A Snowmass Village local, Zena Rashford, watches as President Joseph R. Biden is inaugurated.

On January 6, 2021, we experienced a moment in history we will never forget. Across the nation, people watched as  “protesters” broke into the capitol building with little to no immediate consequences. Kids like me are sitting at their homes watching this significant ordeal go down. How could a small town like Aspen view this? How are little kids and older kids looking at this?  

Bill Linn, the assistant chief of police at the Aspen Police Department, commented on what happened.

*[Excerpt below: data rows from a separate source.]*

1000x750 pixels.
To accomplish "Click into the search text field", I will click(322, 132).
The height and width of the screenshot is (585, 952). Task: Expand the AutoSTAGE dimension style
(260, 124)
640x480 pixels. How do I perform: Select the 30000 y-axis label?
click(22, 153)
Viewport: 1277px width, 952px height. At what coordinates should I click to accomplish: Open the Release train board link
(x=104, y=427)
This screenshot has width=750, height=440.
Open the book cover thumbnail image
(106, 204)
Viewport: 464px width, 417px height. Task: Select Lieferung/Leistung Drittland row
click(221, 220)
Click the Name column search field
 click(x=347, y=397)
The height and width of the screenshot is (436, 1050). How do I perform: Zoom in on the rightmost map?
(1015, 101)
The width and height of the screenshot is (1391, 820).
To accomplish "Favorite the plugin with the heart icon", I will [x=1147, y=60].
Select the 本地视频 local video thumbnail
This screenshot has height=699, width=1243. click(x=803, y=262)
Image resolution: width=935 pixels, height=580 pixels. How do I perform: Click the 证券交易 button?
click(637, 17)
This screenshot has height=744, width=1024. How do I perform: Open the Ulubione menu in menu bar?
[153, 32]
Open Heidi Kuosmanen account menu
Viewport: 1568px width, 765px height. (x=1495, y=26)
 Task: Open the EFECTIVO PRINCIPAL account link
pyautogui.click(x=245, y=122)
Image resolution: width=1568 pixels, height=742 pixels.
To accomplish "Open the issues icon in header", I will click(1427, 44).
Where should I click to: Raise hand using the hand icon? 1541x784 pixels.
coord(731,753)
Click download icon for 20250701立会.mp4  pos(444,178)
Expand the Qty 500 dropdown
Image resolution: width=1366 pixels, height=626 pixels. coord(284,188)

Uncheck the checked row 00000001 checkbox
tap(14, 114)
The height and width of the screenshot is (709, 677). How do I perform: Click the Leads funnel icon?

“I think it was a terrible way for people to convey their ideas about government. And that when protests become violent, or destructive that any message they wish to get through gets taken over by the destruction and the damage and, and the violence,” Linn said. 

Many consider this even an act of terrorism. Terrorism can be defined in many ways, but Linn has a clear perspective.

“Terrorism is, is a couple of different things. There are definitions of terrorism that it doesn’t fit, but terrorism is also a very political word. And since there are politicians out there who were using it in the context of this situation. And clearly, they are defining it as terrorism,” Linn said.

The recent events caused panic to everyone. As a nation, we have become divided in a time where we need to be together. Be kind to each other, be there for each other. And be courteous of your actions. Aspen is a very close-knit community, so as that community, we need to try our best to stay together and let it keep being the most amazing and beautiful place despite different views we may have.